We investigate the global and temporal changes of human microbiome in health and diseases. We develop computational and quantitative systems biology approaches to understand the role of microbiome in host physiology and disease pathophysiology to propose an improved microbiome-based personalised treatment and diagnosis for future therapy.
Our projects in the lab fall in these categories:
Construction of Human Microbiome/Mycobiome Catalogues and Metagenome Species
Metagenomic studies on the human gut microbiome has enabled the characterization of the microbial and functional diversity in health and diseases. Advances in metagenome assembling and various clustering methods have enabled the generation of co-abundance gene groups (CAGs) and metagenome species, which has allowed for generation of thousands of Metagenome-Assembled Genomes (MAGs) and Metagenome Species Pan-genomes (MSPs). In several different projects in the lab, we update and develop different microbial gene catalogues together with metagenome species, including bacteria, fungi and phage to achieve better representation of uncultured genomes in the human microbiome.

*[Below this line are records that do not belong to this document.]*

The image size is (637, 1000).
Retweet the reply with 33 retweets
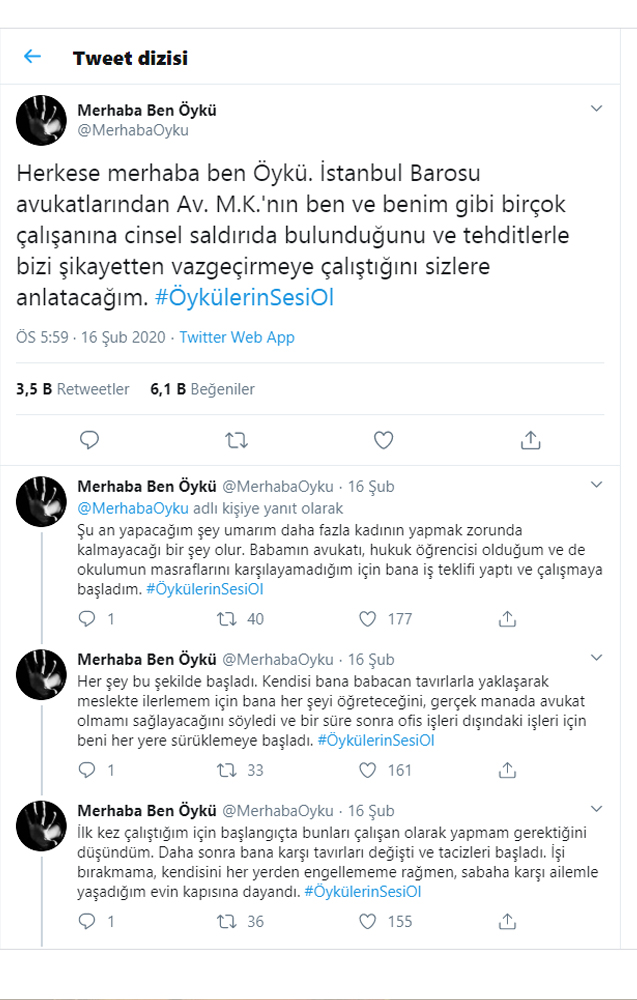click(228, 770)
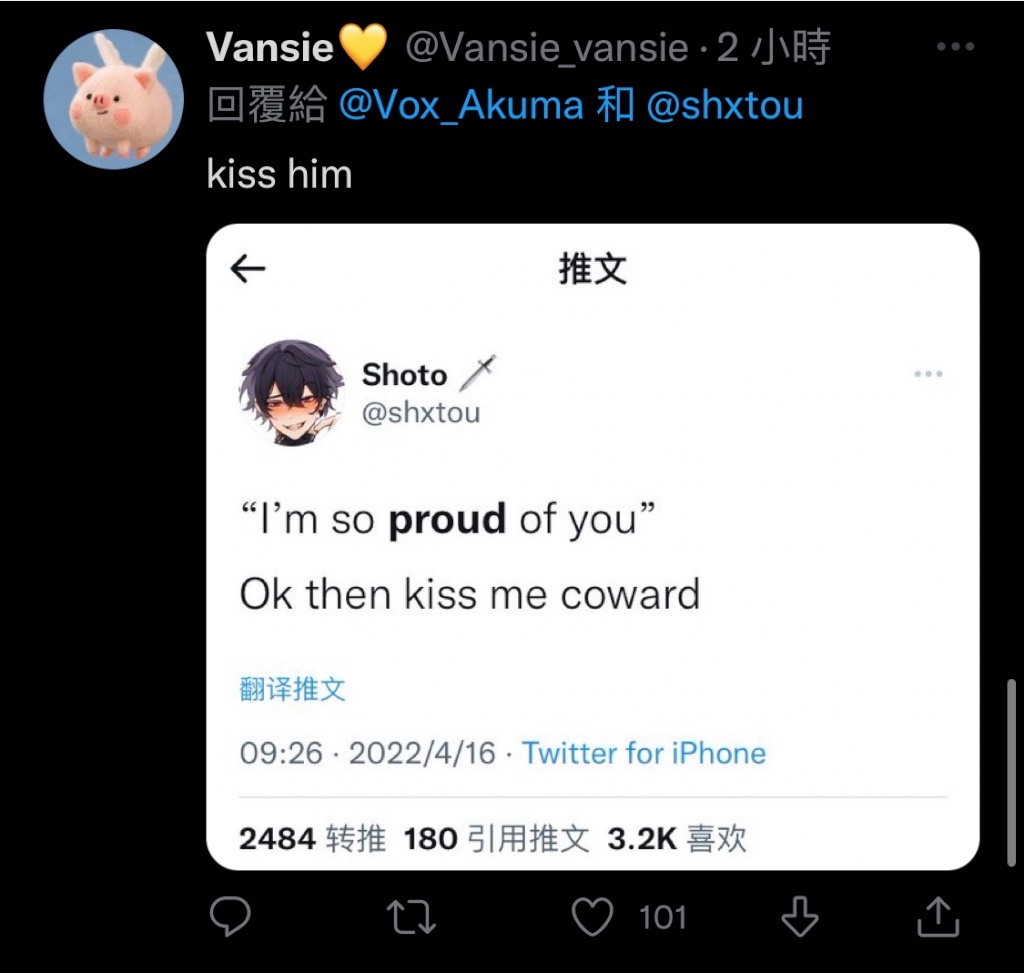
Task: Click the 翻译推文 translate link
Action: coord(292,689)
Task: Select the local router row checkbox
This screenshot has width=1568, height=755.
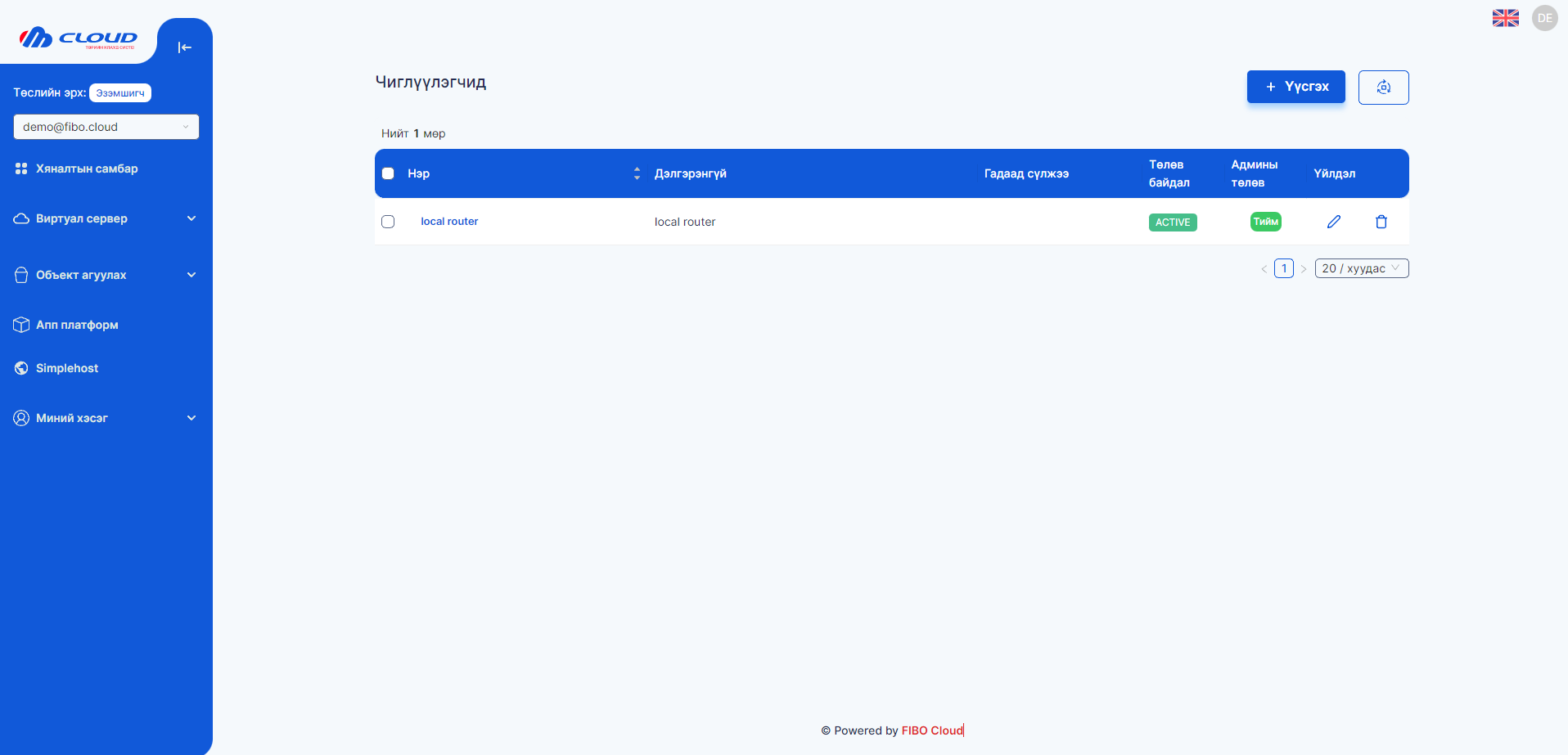Action: pos(388,222)
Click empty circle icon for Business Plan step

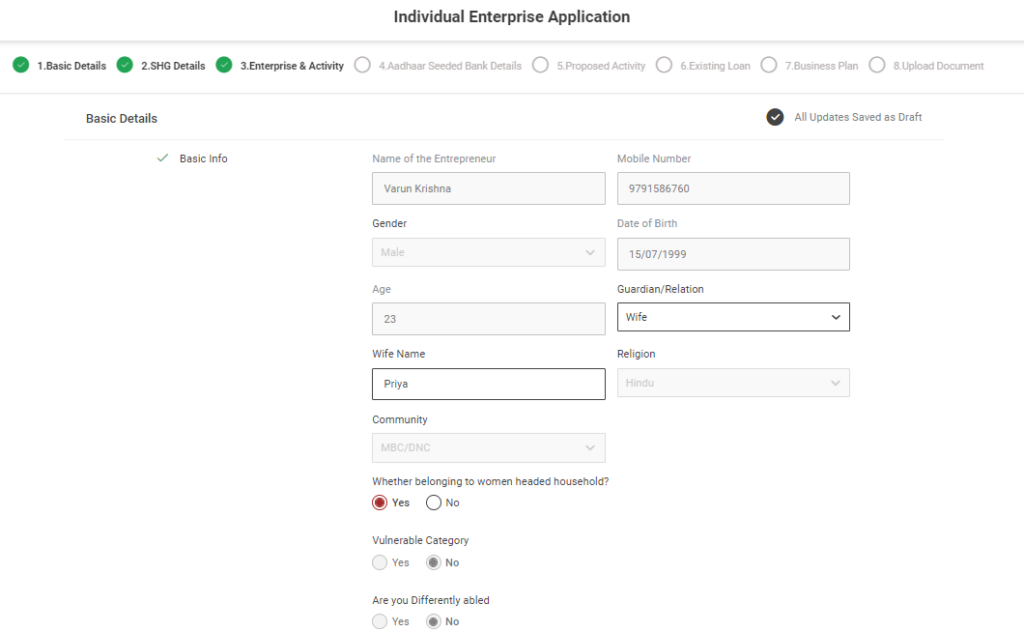[x=769, y=65]
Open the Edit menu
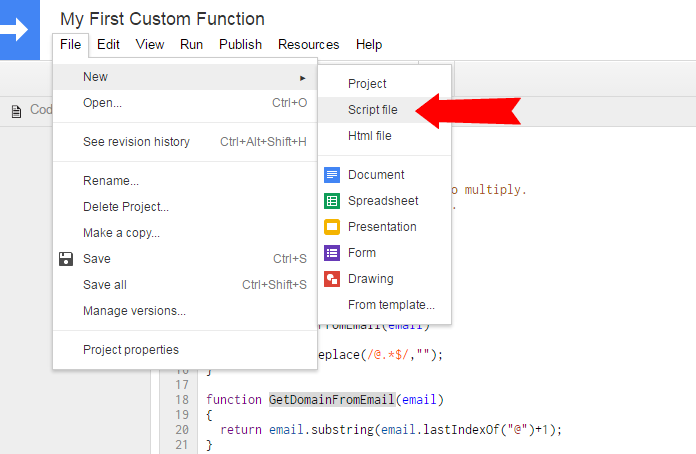Viewport: 696px width, 454px height. click(108, 44)
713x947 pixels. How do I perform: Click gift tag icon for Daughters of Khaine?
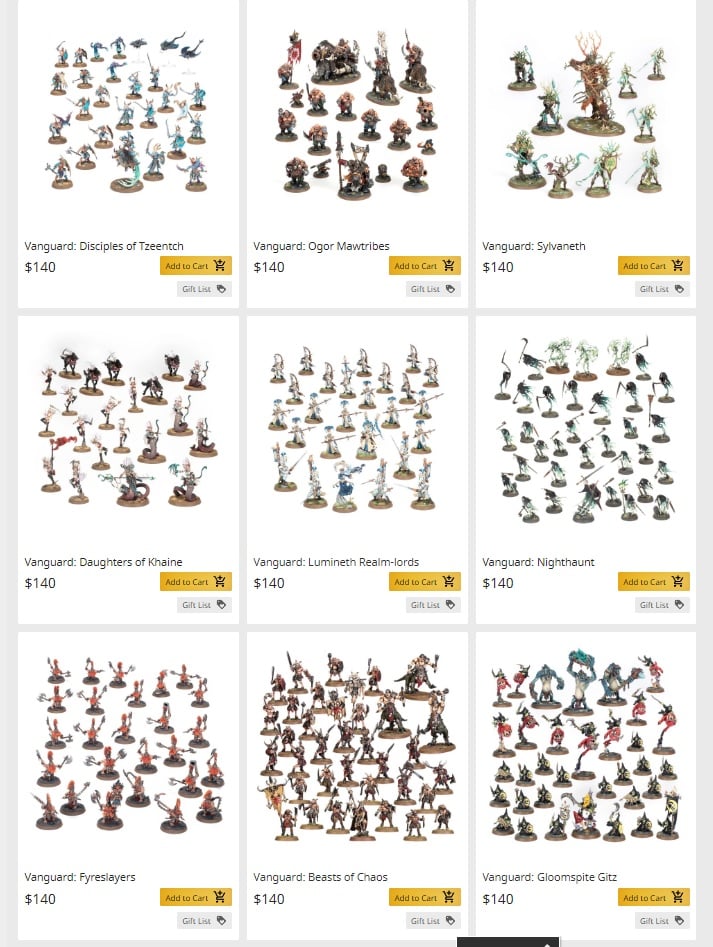[x=222, y=605]
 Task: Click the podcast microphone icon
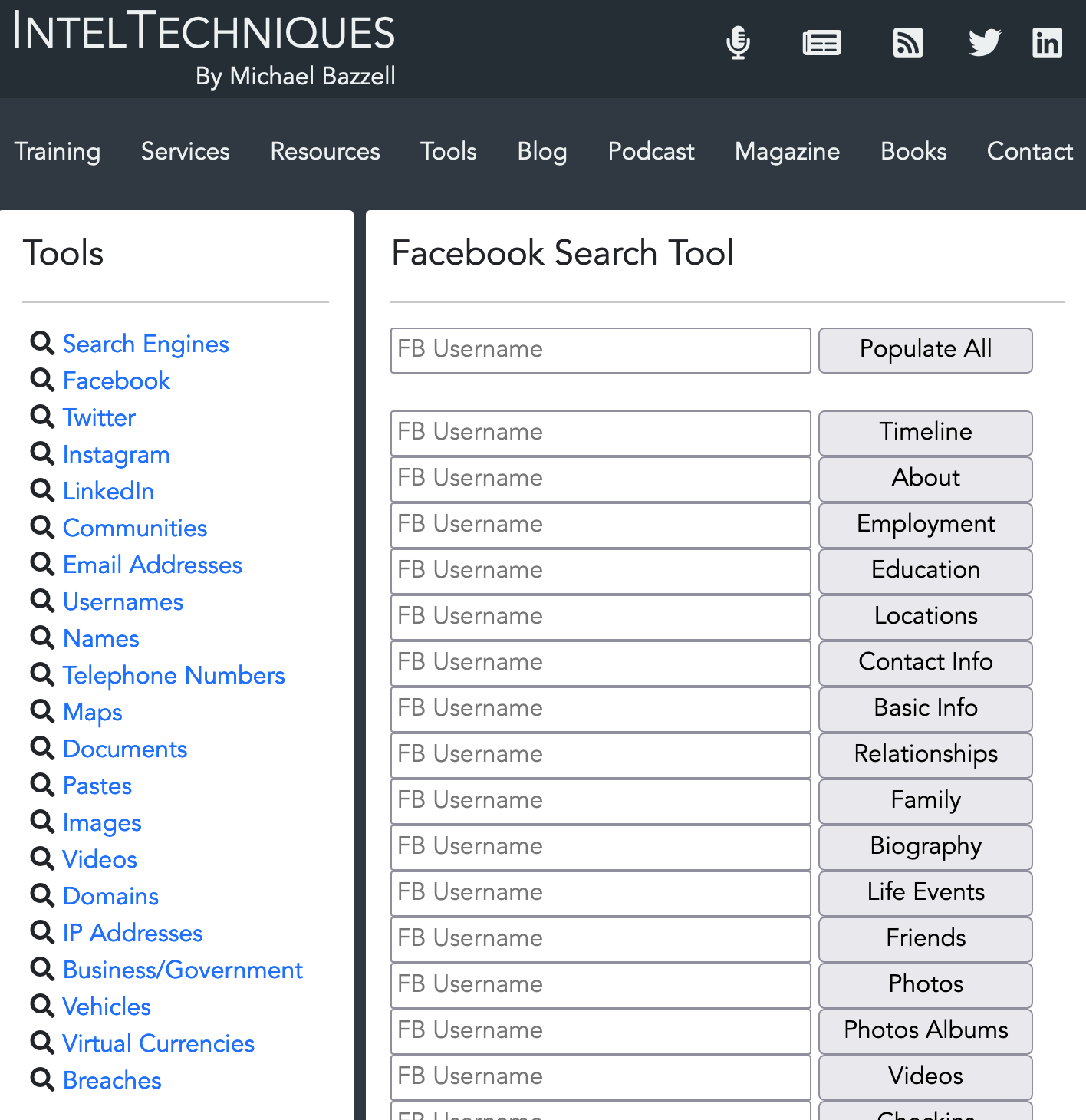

Functional and Compositional Changes of Human Microbiome in Health and Disease
As microbiota known to affect host physiology, there are increasing demands to understand microbial mechanism and underlying functions. Here we develop advanced bioinformatics tools and databases to enable us to explore functional repertoire of many microorganisms. We characterize the generated metagenome species and gene catalogues with several functional annotations such antimicrobial resistance, virulence factors, mobile genetic elements, and secondary metabolites. We then apply this information as well to understand the distinct and shared microbial functions on different body sites for several diseases. Our recent human gut microbiome atlas (https://www.microbiomeatlas.org) is the example of outcomes from this theme of projects.
Quantitative Systems Biology and AI in Host-Microbiome Interactions
In different studies, we analyse multi-omics data on host and microbiome and we integrate these data in a personalized fashion using different biological network systems, where different data on transcriptomics, metabolomics and metagenomics can be integrate together and also can be linked to immunome. The outcomes will also lead to a personalized approach and better stratification of patients based on multi-dimensional data. These findings will also provide valuable information to perform personalized predictive modelling to simulate and coupling treatment with host-microbiome interactions and therefore suggest an improved microbiome-based personalized medicine pathway for therapy.